══ Entries provided

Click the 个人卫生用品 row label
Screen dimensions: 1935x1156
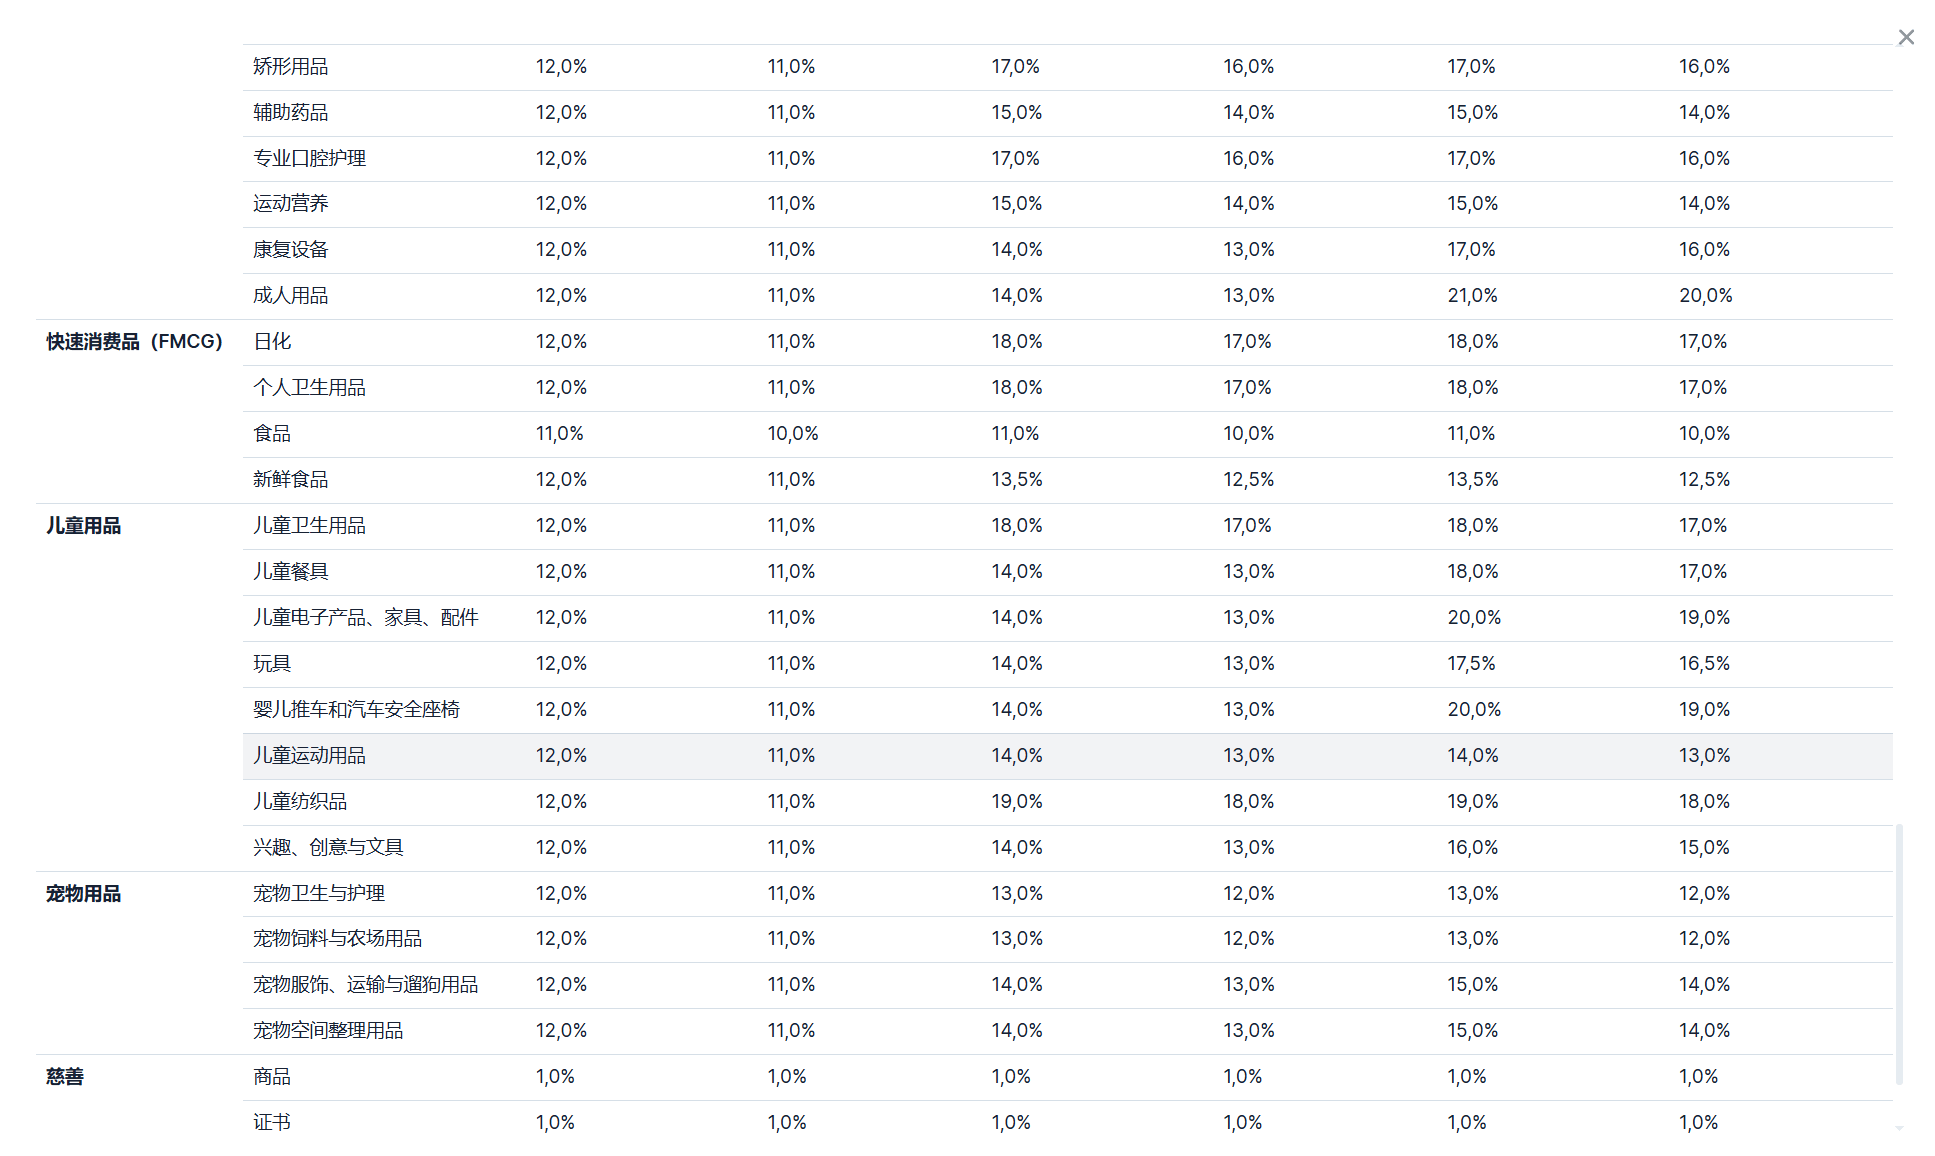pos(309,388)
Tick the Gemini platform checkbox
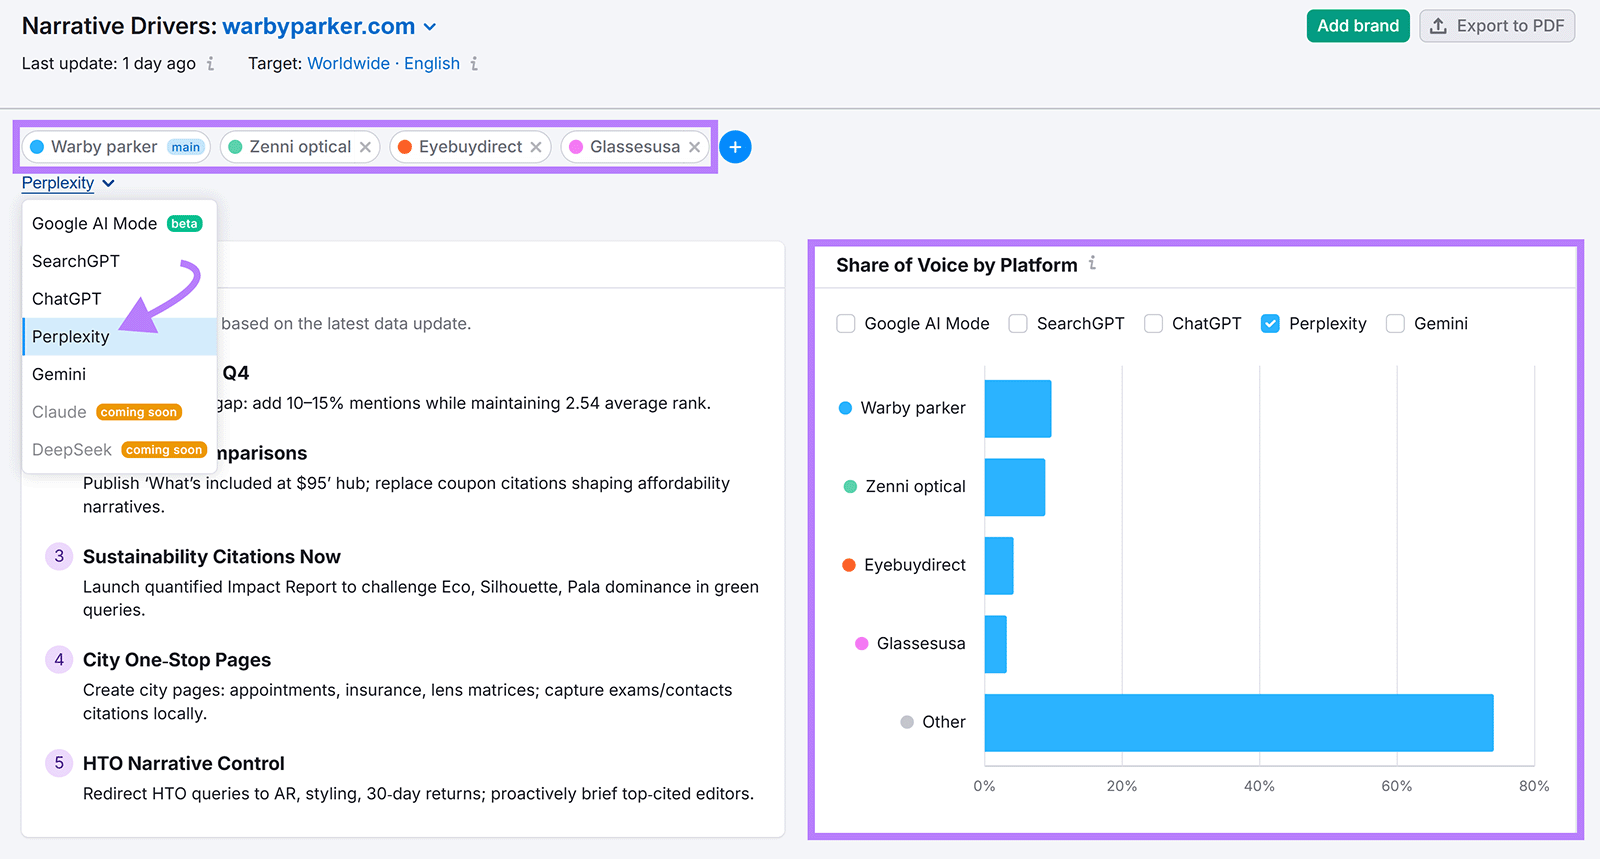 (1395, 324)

════

▸ **Exercise description**: The copy you write out must match the entries word for word, minus their pictures.

▸ **Task answer**:
Click the 个人卫生用品 row label
Screen dimensions: 1935x1156
pos(309,388)
Tick the Gemini platform checkbox
 (1395, 324)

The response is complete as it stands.